Schützen Sie Ihre Geldmaschine, schützen Sie sich und Ihre Familie!
Gesetzliche Krankenversicherung

Das Sorgenkind unseres Sozialstaates. Oder anders betrachtet - immer mehr Beiträge für immer weniger Leistung. Zwischen 12% + 15% vom beitragspflichtigen Verdienst werden in der Regel an die verschiedenen gesetzlichen Krankenversicherungen abgeführt. Die Hälfte des Betrages trägt der Arbeitgeber, die andere Hälfte der Arbeitnehmer.

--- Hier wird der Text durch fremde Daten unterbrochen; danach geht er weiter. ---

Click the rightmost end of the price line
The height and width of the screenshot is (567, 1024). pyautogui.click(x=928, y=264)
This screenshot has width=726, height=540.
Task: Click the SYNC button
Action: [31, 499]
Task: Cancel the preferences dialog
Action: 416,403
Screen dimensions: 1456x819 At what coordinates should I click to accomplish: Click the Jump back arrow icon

Während die Beiträge in der privaten Krankenversicherung Personen- und Leistungsbezogen kalkuliert werden, sind die Beiträge für die gesetzlichen Kassen Einkommensabhängig. Es kann also theoretisch sein, dass ein lediger Versicherter in die private Krankenversicherung mehr Beiträge zahlt, als ein Familienvater mit Ehefrau und fünf Kindern in die gesetzliche Kasse zahlt. Das schon allein dadurch ein wirtschaftliches Ungleichgewicht hervorgerufen wird, versteht sich von selbst. Es wäre das gleiche, als würde die TUI eine Urlaubsreise für 7 Personen zulassen für die nur einer bezahlt. Das diese Form der sozialen Gerechtigkeit seit einiger Zeit nicht mehr funktioniert, spüren gerade die sozial Schwachen und Kranken am stärksten.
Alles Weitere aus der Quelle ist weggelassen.